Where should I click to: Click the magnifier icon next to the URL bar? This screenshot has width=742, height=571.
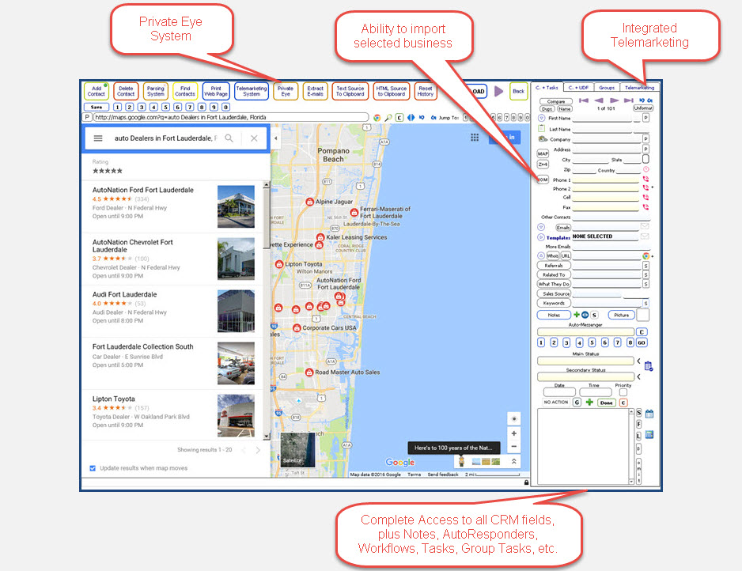pos(388,117)
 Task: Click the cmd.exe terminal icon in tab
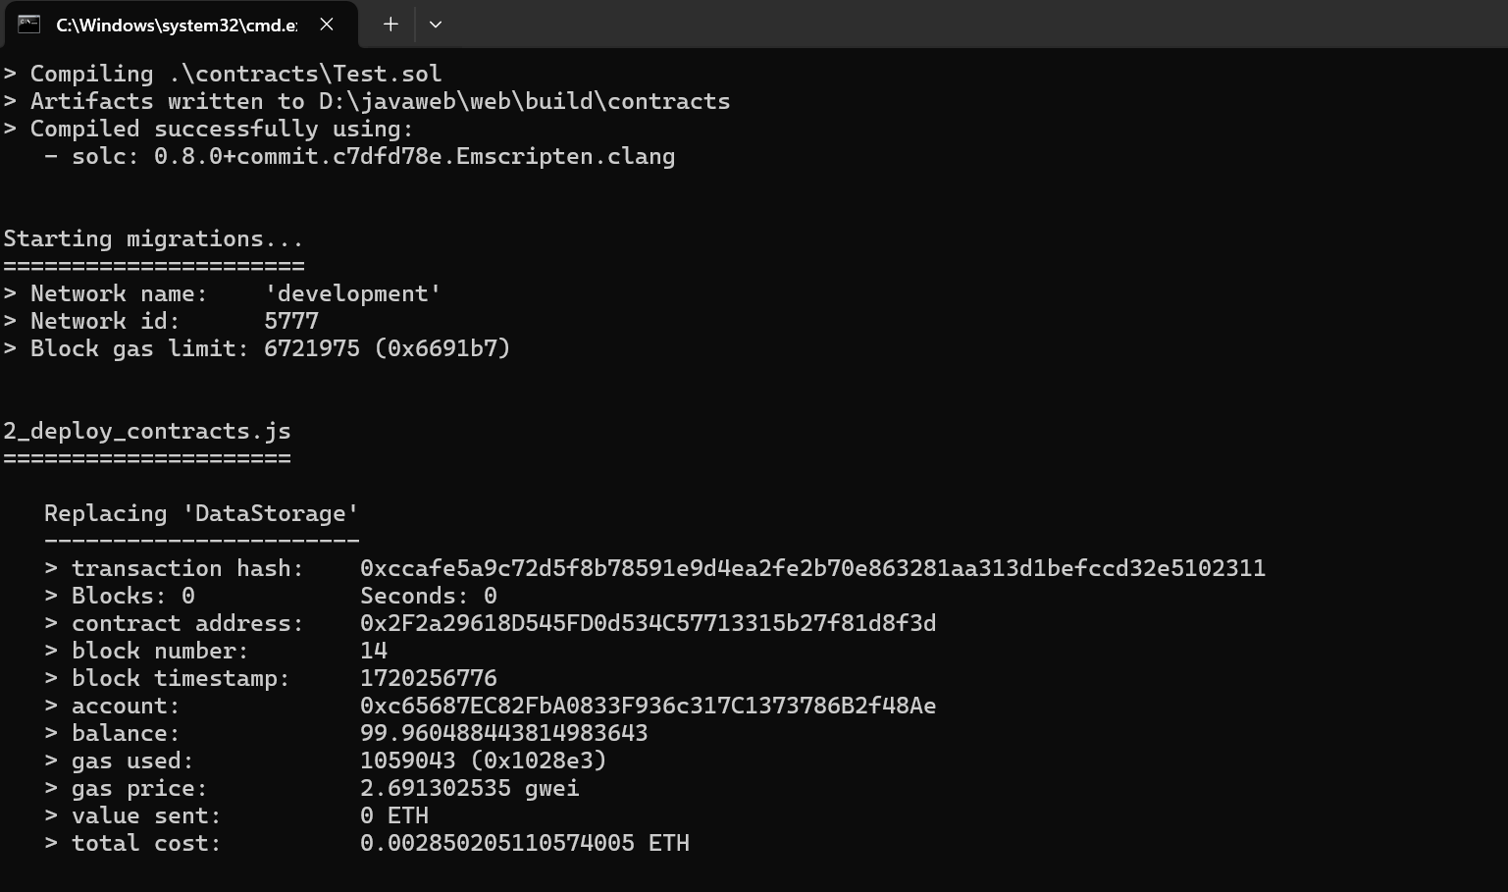[29, 25]

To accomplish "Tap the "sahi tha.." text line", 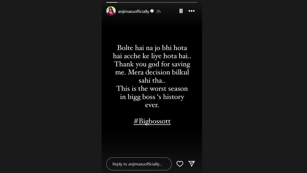I will click(152, 80).
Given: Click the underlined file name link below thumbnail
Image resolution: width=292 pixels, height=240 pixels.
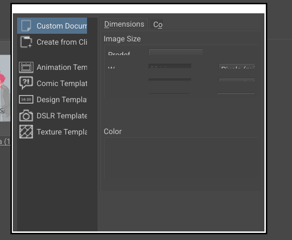Looking at the screenshot, I should pos(5,142).
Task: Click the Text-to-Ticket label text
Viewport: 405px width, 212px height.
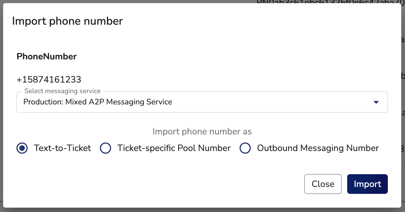Action: [x=63, y=148]
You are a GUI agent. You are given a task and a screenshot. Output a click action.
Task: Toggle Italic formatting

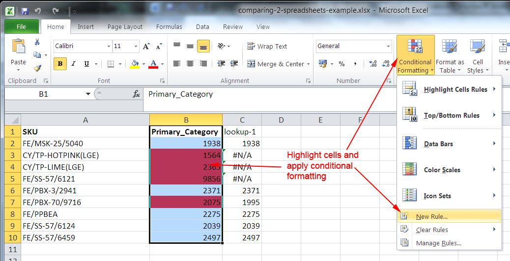pyautogui.click(x=73, y=64)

■ **TASK**
Each line from the one that holds "Viewport: 405px width, 212px height." through the end of the material should be repeated exactly, and nothing more. Leave out any picture.

■ **ANSWER TO THE EXERCISE**
Viewport: 405px width, 212px height.
Action: [x=63, y=148]
You are a GUI agent. You are given a task and a screenshot. Output a click action.
Task: Toggle Italic formatting

pyautogui.click(x=73, y=64)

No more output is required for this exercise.